Given instruction
Reproduce every line of the records below without changing anything.

Text and item location entries
^^^^^^^^^^^^^^^^
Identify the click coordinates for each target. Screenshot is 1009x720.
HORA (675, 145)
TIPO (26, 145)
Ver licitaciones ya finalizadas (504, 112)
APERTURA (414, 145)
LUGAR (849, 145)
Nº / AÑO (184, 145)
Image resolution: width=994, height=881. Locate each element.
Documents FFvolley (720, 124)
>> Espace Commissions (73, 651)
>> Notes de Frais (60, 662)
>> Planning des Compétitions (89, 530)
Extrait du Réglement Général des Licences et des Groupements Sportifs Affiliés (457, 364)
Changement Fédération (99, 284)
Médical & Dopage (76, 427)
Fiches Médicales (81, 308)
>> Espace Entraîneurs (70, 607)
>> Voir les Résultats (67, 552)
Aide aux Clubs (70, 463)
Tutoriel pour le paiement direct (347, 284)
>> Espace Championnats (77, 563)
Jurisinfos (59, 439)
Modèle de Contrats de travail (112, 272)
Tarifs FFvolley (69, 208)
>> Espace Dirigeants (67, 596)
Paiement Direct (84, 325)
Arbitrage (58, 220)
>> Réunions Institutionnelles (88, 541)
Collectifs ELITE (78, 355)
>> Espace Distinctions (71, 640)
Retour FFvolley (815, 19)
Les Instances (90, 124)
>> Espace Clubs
^^^^^^^^^^^^^^^^
Right answer
Identify the click coordinates for each target. Screenshot is 1009x720.
HORA (675, 145)
TIPO (26, 145)
Ver licitaciones ya finalizadas (504, 112)
APERTURA (414, 145)
LUGAR (849, 145)
Nº / AÑO (184, 145)
Image resolution: width=994, height=881. Locate each element.
Documents FFvolley (720, 124)
>> Espace Commissions (73, 651)
>> Notes de Frais (60, 662)
>> Planning des Compétitions (89, 530)
Extrait du Réglement Général des Licences et des Groupements Sportifs Affiliés (457, 364)
Changement Fédération (99, 284)
Médical & Dopage (76, 427)
Fiches Médicales (81, 308)
>> Espace Entraîneurs (70, 607)
>> Voir les Résultats (67, 552)
Aide aux Clubs (70, 463)
Tutoriel pour le paiement direct (347, 284)
>> Espace Championnats (77, 563)
Jurisinfos (59, 439)
Modèle de Contrats de travail (112, 272)
Tarifs FFvolley (69, 208)
>> Espace Dirigeants (67, 596)
Paiement Direct (84, 325)
Arbitrage (58, 220)
>> Réunions Institutionnelles (88, 541)
Collectifs ELITE (78, 355)
>> Espace Distinctions (71, 640)
Retour FFvolley (815, 19)
Les Instances (90, 124)
>> Espace Clubs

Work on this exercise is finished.